La graphologie relève en partie de ce que les anglo-saxons appellent le body language. Elle est l'étude d'un geste fossile, donc sauvé de l'éphémère, matérialisée dans un trait, sur un support-papier, cadre spatial de référence, espace de projection; elle examine les variations individuelle que le geste, le mouvement, fait subir inconsciemment à l'universel, au support-code de l'alphabet (forme), élément le plus normatif de l'écriture. La graphologie est ainsi d'une nature analogue à d’autres techniques projectives utilisées en psychologie et reposant sur d'autres codes: gribouillis, test de l'arbre, des étoiles et des vagues, du dessin de la famille,...

S’il est nécessaire d’approfondir les bases de la graphologie, je ne crois pas que ce soit uniquement par des procédés hyper-analytiques.

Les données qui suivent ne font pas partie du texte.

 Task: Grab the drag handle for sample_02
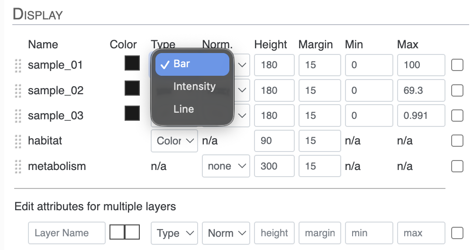(x=18, y=90)
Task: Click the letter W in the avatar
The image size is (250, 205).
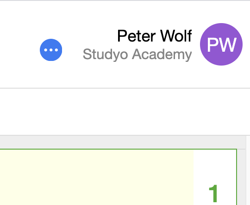Action: [x=227, y=45]
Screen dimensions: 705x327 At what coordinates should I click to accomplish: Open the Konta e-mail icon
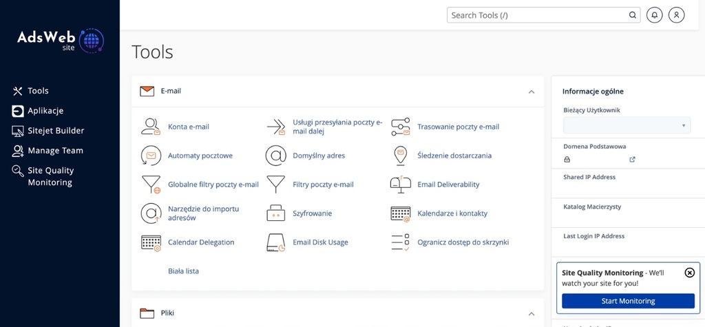coord(151,127)
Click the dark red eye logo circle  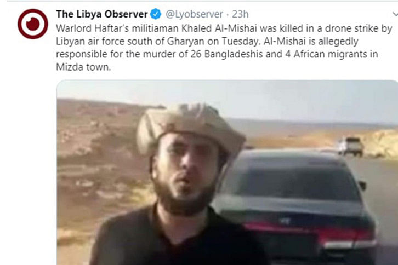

De même que Nicolas Abraham reste étonné devant "les psychologues expérimentalistes [qui] mesurent le temps de réaction au millième de seconde près, sans la moindre idée du parti à tirer de cette accumulation de données", de même, on ne rehausse pas la fiabilité de la graphologie en la transformant en une variante du métier d'arpenteur.





LA GRAPHOLOGIE étudie la prise de possession d'un discours apparent par la parole vraie de l'Inconscient, celle du sujet, qui s'empare du trait, du geste, de la forme et de l'espace.